3.10.2007

Printing

So, here's a look at where I spent the last week.

It all begins Monday at the sheet-fed plant. As its name implies, the printing presses there take one sheet at a time (as opposed to web printing, on a continuous roll; more below), which is used for heavy stock and/or high-quality projects. The cover to our publication prints there, on a ten-unit press, which means it can print five colors on each side.

 

That takes only a couple hours to review and make any adjustments, then we travel to the main plant, about an hour away. The interior pages are printed there on a web press, which prints from one giant roll of paper after another. The economics of such a press mean that it functions best when it's continuously running — so, sometime Monday evening, the first of our pages is ready for review, and then again every 2 to 2 1/2 hours until it's done.

This is the view first walking into the plant. I can just smell the chemicals looking at this.
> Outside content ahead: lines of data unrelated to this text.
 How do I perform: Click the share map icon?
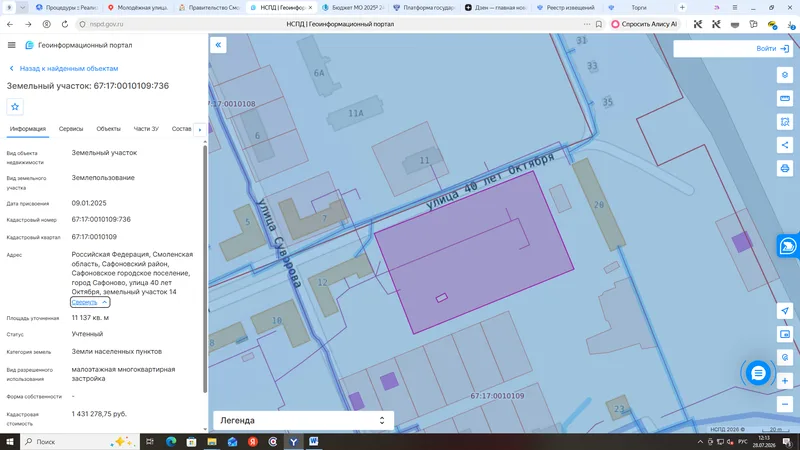pyautogui.click(x=785, y=145)
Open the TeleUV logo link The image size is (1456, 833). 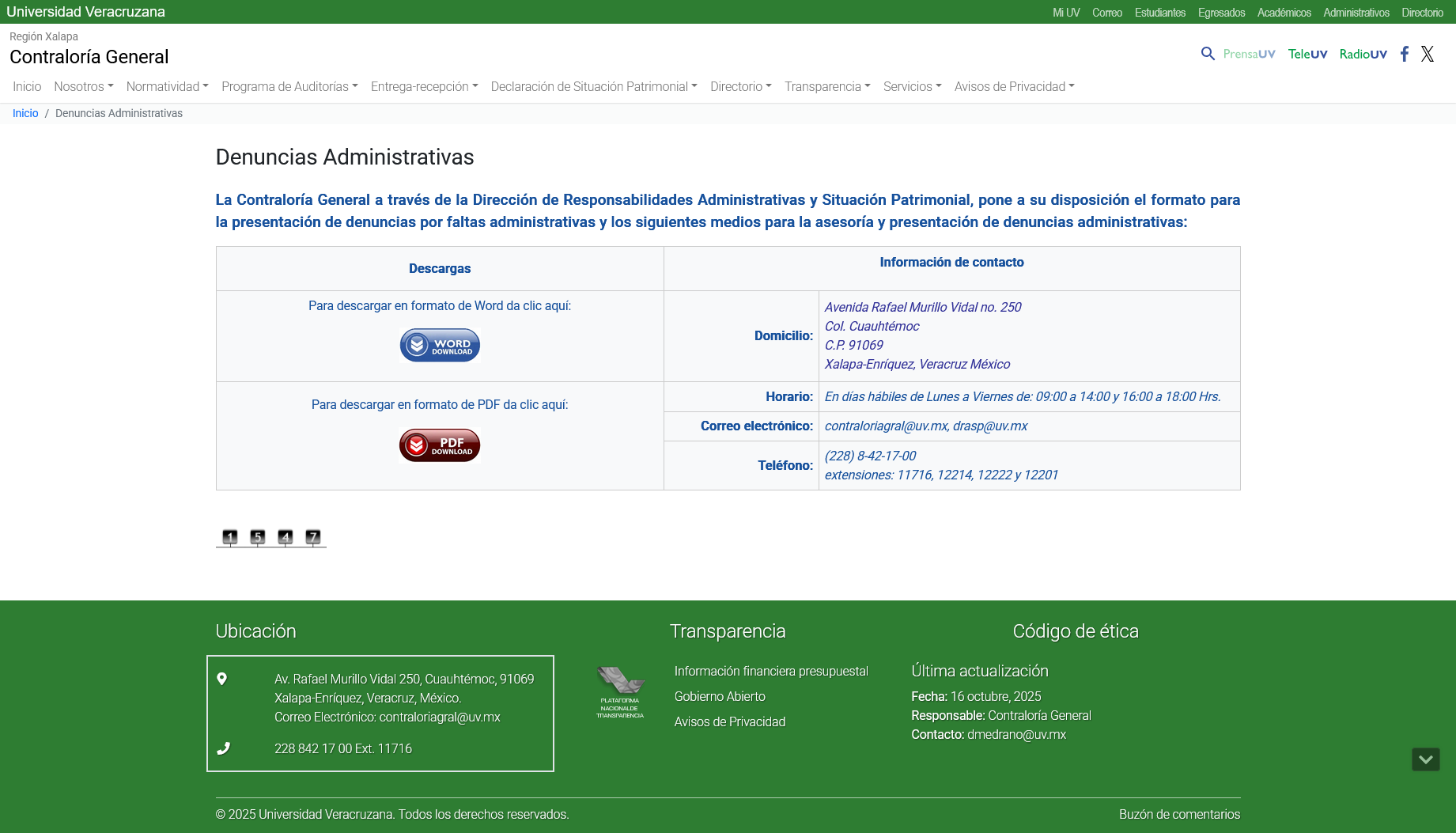[x=1307, y=54]
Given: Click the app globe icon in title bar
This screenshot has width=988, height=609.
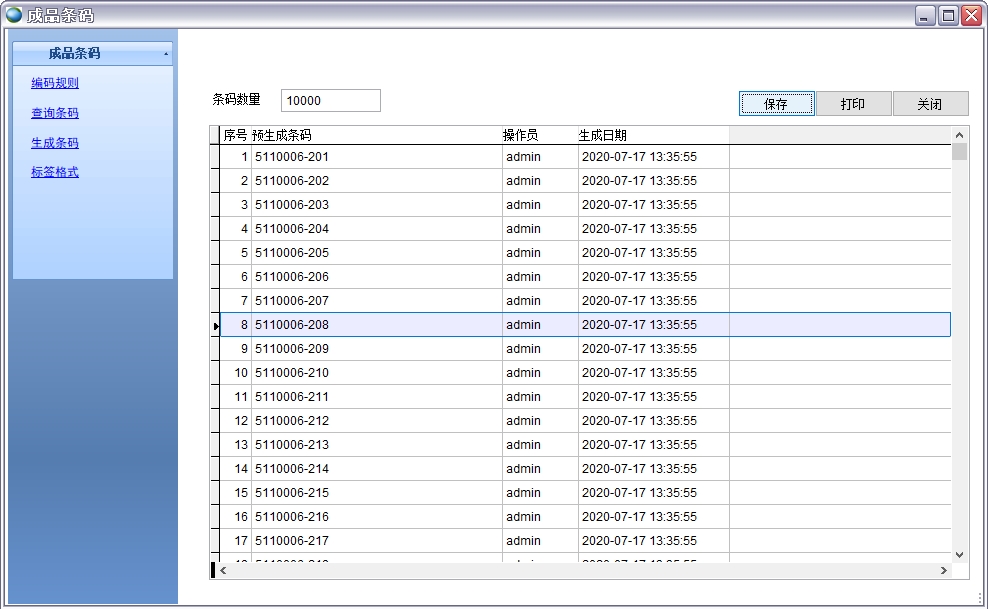Looking at the screenshot, I should point(14,15).
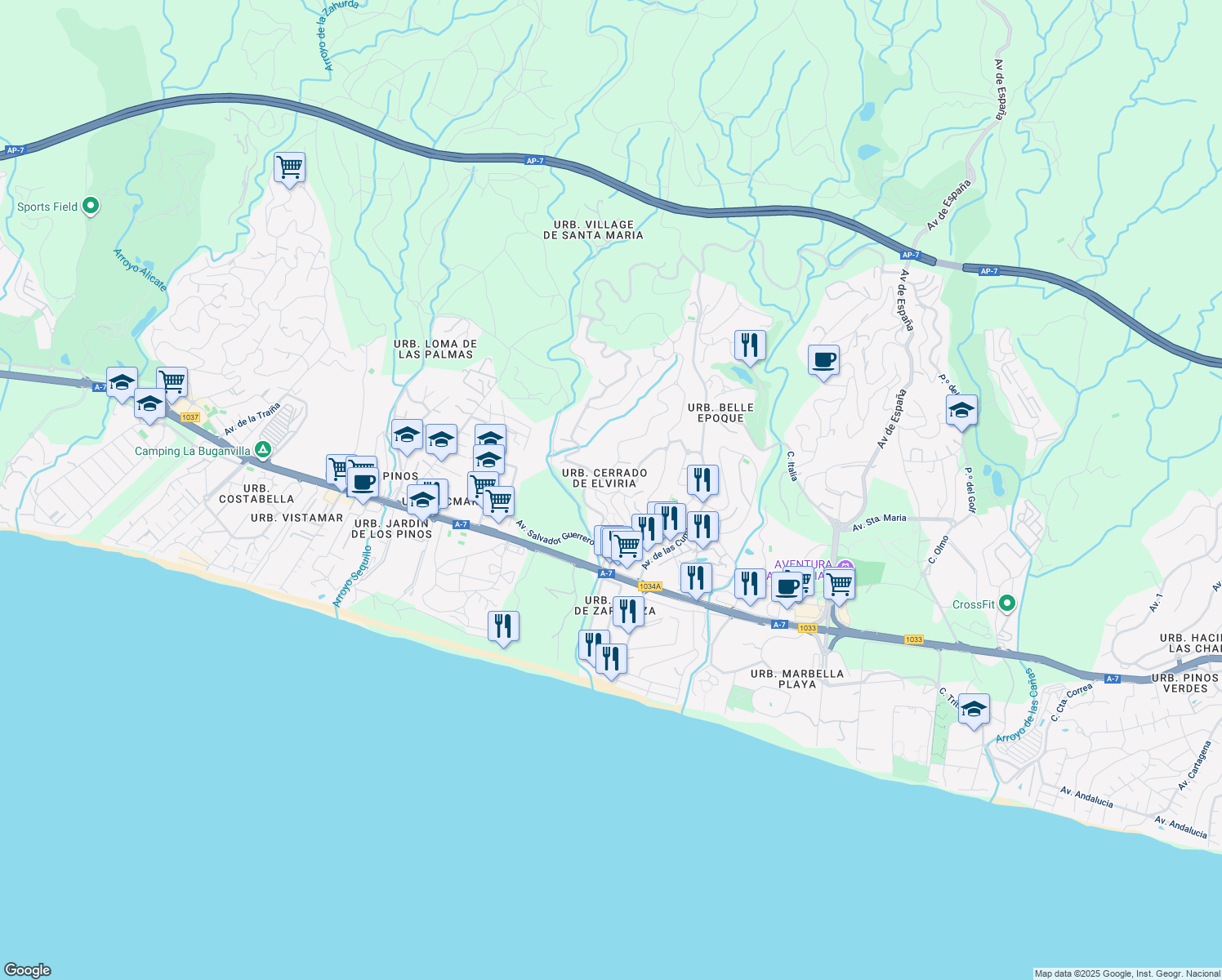
Task: Select the school marker near Arroyo de las Cañas
Action: (x=974, y=710)
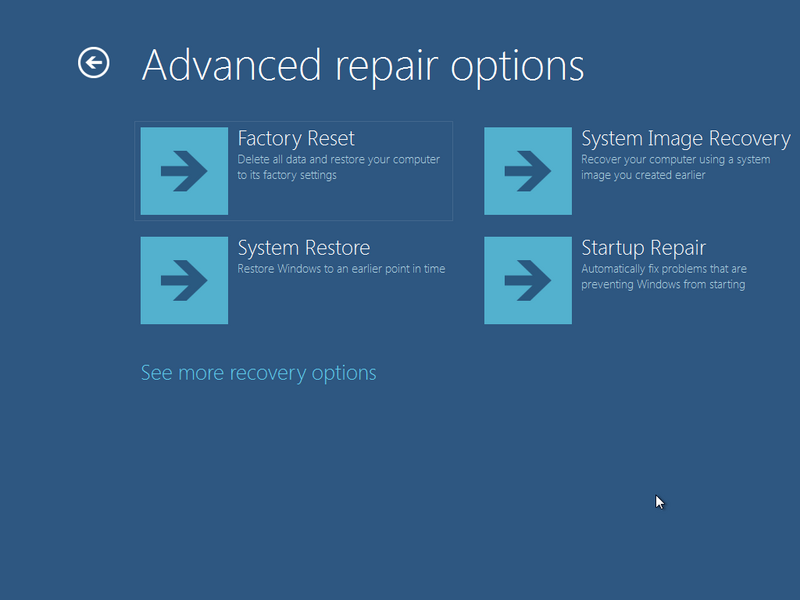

The press goes through a mile of paper every two minutes. It can print up to six colors on each side at a time. To begin each signature, the plates are hung on the press, and some time is spent getting the color right, then we're called in to review.

 
 

The paper goes through the ink rollers, a dryer, and then a whole binding operation at the end, which scores and folds the pages. Though it's a roll, each set of 16 pages (eight on each side) is referred to as a sheet — and the printer does about 35,000 of those in an hour.

 

We wrapped up, without any problems, in the early hours of Wednesday morning. The trip home, though not nearly as bad as the trip out, was not without incident.

4 comments:

Sherry said...

Thanks for the pics and the information on how the press operates.

andy said...

One scary thing - where are the people ? A buddy of mine worked in the Travelers print shop in college - third shift. His duty was every half hour or so to reload the paper...rest of the time, read a book, read the paper...

Bram said...

Even though things are more automated, there's still plenty of people around the machines. For each of those big web presses (they have two), there are two pressmen, each handling one side; one guy who's managing the paper; at least 2-3 people packing up and handling the pages as they come out; and there's a manager overseeing both the presses. During the day, there's also activity in the warehouse and bindery around the presses.

Anonymous said...

Cool - I feel like I just went on a field trip. Very educational. (I had flashbacks to grade school field trips...the Wonderbread factory, the Ford plant...good times).